Wednesday, January 16, 2013

Giacomo Balla, Autosmorfia

Autosmorfia (self-portrait)

Self-Portrait (1902)

Girl running on a balcony (1912), oil on canvas

This particular piece of art is a kinesthetic study of a figure in motion. Mimicking the pointillist technique, Balla has not mixed the non-primary colors, but creates them by painting contrasting dots in close contact to one another. This technique is repeated throughout the picture's surface. The artwork does not have a central point of focus. It appears to be continuing outside the canvas to the spectator’s space, emphasizing the continuous character of the girl’s motion.

Dinamismo di un cane al guinzaglio
(Dynamism of a dog on a leash) (1912)

Here Balla got to grips with the problem of recreating speed and flight by superimposing several images on top of each other. Inevitably, the advances that were made by this short-lived movement were eventually to be overtaken by the art of cinematography.

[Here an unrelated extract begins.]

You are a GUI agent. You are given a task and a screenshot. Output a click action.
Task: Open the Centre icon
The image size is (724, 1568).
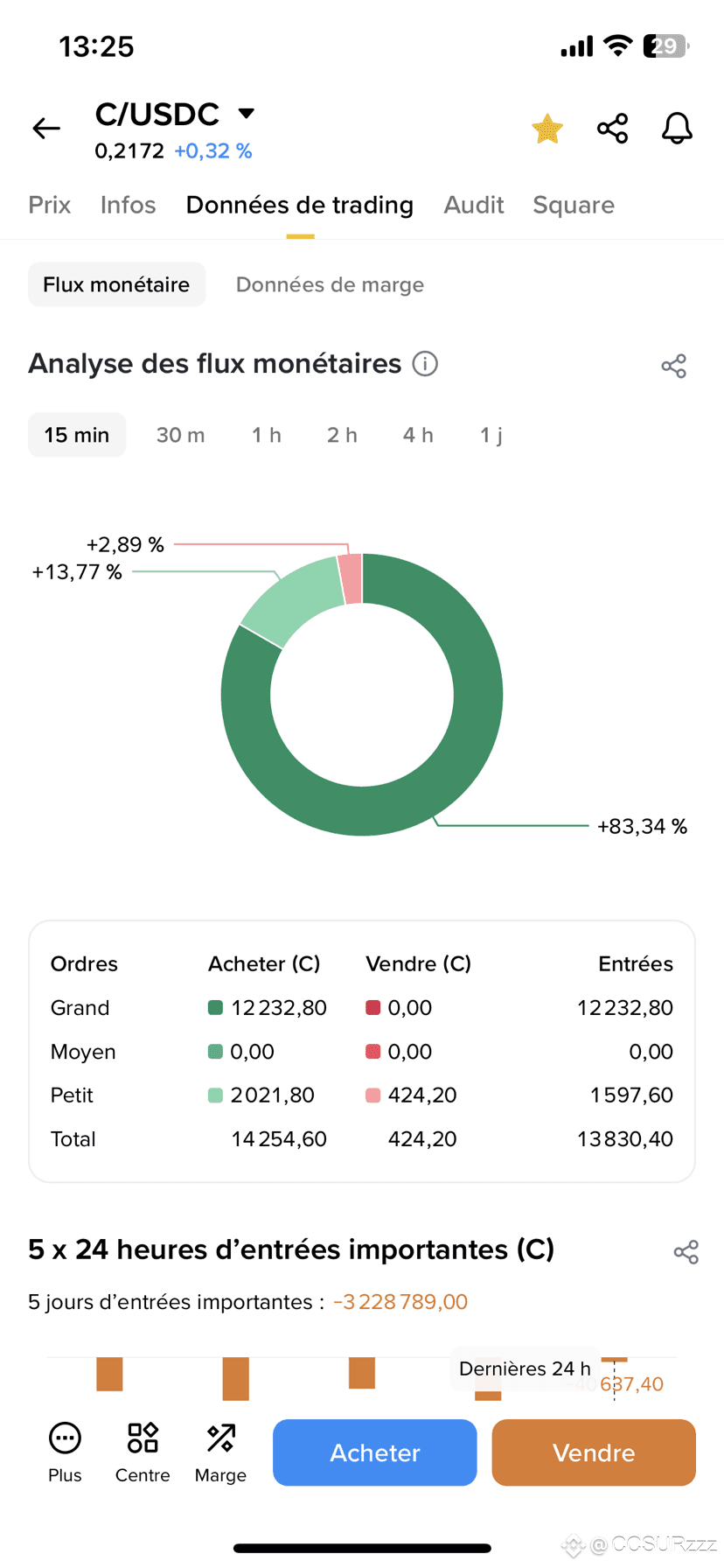coord(143,1438)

Speed of a Motorcycle 1913-14

Planet Mercury Passing in Front of the Sun, 1914

Mercurio Sole

Plastic Ensemble (1915)

Autostati d’animo (1920)


Future, 1923


Born in 1871, Giacomo Balla was the senior member of the first wave of Futurist painters and was a teacher (Umberto Boccioni and Gino Severini were pupils). His early, pre-Futurist period was influenced by the pointillism of Georges Seurat. In 1912 he joined the Futurist movement. His painting style underwent a dramatic change about 1909 when he became preoccupied with the pictorial depiction of light, movement and speed. In his work to 1914 he decomposed movement and light but his compositions moved ever closer to total abstraction as, for example, with Perils of War (1915). By 1914 Balla was advocating a Futurist lifestyle - he even named his two daughters Propeller and Light - and his energies expanded to include sculpture and the applied arts, especially costume and theatre design. In the Twenties, during the so-called second wave of Futurism, Balla was still a compelling force within the ranks of the new, young Futurists. Gradually giving more value to geometric forms, his style regularly alternated between abstract machine-like constructions and figurative representations. Giacomo Balla died in 1958.